About this exercise:
Every line in the records below that holds "computer" must be identified and copied.
▼
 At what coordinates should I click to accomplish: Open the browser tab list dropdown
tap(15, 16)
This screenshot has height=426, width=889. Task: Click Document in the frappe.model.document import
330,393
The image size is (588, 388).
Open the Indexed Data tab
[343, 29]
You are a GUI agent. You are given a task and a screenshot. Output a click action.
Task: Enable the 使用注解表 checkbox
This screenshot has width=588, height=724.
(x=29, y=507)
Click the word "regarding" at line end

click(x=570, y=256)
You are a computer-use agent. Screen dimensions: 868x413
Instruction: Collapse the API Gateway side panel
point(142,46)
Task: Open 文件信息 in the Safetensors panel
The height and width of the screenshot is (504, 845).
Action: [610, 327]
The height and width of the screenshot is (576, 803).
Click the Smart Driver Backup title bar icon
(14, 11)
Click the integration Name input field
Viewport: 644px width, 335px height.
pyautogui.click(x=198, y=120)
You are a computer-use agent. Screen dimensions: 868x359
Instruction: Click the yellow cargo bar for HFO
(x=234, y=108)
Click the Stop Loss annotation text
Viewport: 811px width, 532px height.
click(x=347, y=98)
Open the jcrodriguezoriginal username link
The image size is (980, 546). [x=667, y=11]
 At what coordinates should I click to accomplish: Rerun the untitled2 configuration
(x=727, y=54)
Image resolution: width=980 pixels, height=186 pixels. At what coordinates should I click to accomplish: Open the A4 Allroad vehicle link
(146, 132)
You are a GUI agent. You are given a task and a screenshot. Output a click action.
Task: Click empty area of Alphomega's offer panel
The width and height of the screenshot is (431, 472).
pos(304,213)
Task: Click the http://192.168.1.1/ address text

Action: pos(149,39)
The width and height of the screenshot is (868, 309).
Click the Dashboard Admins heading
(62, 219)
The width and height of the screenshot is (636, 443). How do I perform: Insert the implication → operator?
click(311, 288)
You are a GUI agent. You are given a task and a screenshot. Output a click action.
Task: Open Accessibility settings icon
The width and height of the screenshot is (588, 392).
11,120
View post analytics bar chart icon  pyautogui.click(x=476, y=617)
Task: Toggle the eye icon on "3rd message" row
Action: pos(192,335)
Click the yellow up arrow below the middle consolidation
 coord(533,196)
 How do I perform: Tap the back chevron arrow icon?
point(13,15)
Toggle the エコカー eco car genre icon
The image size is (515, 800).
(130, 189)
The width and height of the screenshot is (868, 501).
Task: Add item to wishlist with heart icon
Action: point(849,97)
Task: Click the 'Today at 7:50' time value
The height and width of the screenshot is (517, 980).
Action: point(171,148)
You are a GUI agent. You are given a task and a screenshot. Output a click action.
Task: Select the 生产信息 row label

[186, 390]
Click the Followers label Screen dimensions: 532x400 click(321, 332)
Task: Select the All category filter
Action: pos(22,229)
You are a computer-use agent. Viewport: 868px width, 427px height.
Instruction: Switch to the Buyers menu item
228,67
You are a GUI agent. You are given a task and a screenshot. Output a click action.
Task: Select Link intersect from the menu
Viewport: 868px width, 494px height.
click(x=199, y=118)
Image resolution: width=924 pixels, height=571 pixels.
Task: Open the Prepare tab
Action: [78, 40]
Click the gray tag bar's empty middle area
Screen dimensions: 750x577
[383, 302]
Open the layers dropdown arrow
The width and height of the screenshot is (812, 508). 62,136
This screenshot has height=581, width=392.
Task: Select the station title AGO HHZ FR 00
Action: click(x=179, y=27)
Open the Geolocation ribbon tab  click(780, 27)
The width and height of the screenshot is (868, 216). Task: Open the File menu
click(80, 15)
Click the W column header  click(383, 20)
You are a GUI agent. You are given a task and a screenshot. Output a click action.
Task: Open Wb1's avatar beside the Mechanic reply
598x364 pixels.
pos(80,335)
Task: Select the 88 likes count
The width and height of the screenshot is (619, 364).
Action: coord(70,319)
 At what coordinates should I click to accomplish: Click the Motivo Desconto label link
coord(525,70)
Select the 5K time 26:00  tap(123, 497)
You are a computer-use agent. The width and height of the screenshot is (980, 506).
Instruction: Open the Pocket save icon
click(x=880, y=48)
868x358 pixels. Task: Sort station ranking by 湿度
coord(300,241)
▲
Expected answer:
You are a computer-use agent. Screen dimensions: 868x413
You are a computer-use agent. Screen dimensions: 868x359
You are a computer-use agent. Viewport: 868px width, 427px height.
You are a computer-use agent. The width and height of the screenshot is (980, 506).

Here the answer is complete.